Otra novedad es que tengo un trabajo adicional. ¿Cómo? Déjeme explicar. Yo no necesito el dinero, y en verdad, mi sueldo es para Glenmary. Sin embargo, los Glenmary Home Missioners somos una congregación de misioneros. Para nosotros la comunidad que servimos no solamente es la comunidad católica, los que llegan a la misa, sino toda la gente en el área. Entonces no solamente esperamos en el templo hasta que llegue la gente; salimos a buscar. Para mi, la manera mejor para conocer a la gente es visitar las casas, participar en la vida, etcétera. Y aquí en Danville el lugar para conocer a la mayor cantidad de gente lo más rápido es en la planta. Por eso. conseguí un trabajo dentro de la planta para estar juntos con la gente. Jesús también no solamente esperaba a la gente en las sinagogas sino andaba con ella. Él subió en la barca con los pescadores y fue a pescar con ellos antes de llamar a Simón, Santiago y Juan. (Lucas capitulo 5)
Aquí en Danville no hay pescadores, las plantas más grandes son las polleras. En la planta donde estoy trabajando hay más que quinientos empleados. Llegan miles de pollos diariamente cuya carne preparemos. No es un trabajo muy lujoso, siendo en verdad muy sucio, duro y pesado, pero estoy en la línea a lado de la gente. La mayoría de la gente en la planta es hispana, pero también hay unos refugios de Asia y unos Americanos. Para mi la vocación de un Hermano es caminar en solidaridad con la gente. Y trabajando juntos con muchas personas quiero ser una presencia de la iglesia católica en el trabajo. Anteayer hablé por teléfono con una maestra de catecismo y en vez de decirle, “Platicamos más domingo después de la misa”, yo podría decirle, “Nos vemos en un rato en el trabajo y te traigo los papeles.” Yo sé que estoy en un buen lugar porque el otro día cuando hablé con un Americano en la planta, él me dijo, “Usted es el primer católico que conozco.” Si él hablara español, conocería doscientos más católicos, los que trabajan al su lado en la planta. Otra razón que trabajo allá es que las compañías grandes son conocidas por los abusos de derechos, y por eso yo quiero conocer la realidad de adentro. En el próximo artículo voy a escribir más detalles del trabajo y de los abusos contra los derechos de los trabajadores.

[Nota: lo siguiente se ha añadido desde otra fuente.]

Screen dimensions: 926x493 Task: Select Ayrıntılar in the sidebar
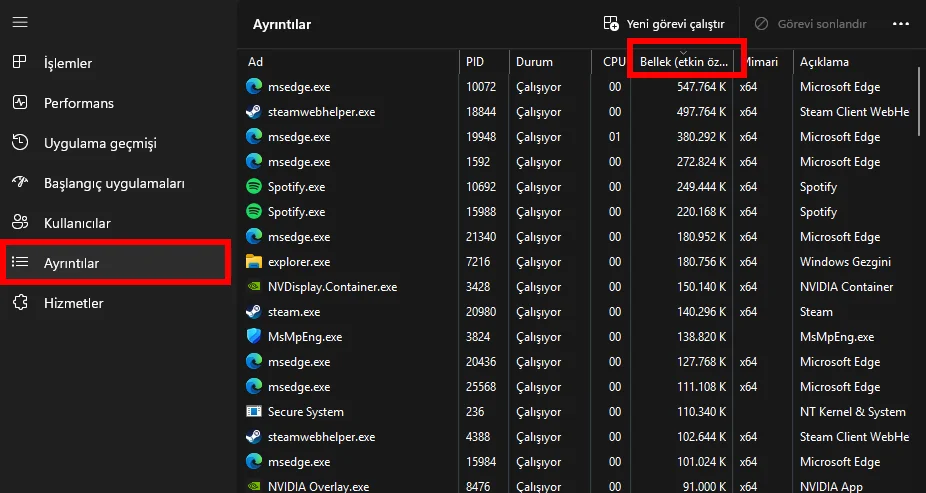point(115,263)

No sé si voy a dedicarme a trabajar seis meses en la planta, un año, o más, pero por ahora es mi puesto de lunes a viernes. Cuando Jesús dijo, “Vayan, pues, y hagan que todos los pueblos sean mis discípulos” (Mt. 28:19), no excluyo la clase obrera en las polleras. La iglesia tiene que conocer a toda la gente y llevar la buena nueva a todos partes. Las palabras del Monseñor Romero me han influido mucho y una vez él definó la opción preferencial por los pobres así, “Conocer los mecanismos que engendran la pobreza, luchar por un mundo más justo, apoyar a los obreros y campesinos en sus reivindicaciones y en su derecho de organización, estar cerca de la gente” (Homilía 6 de agosto, 1979).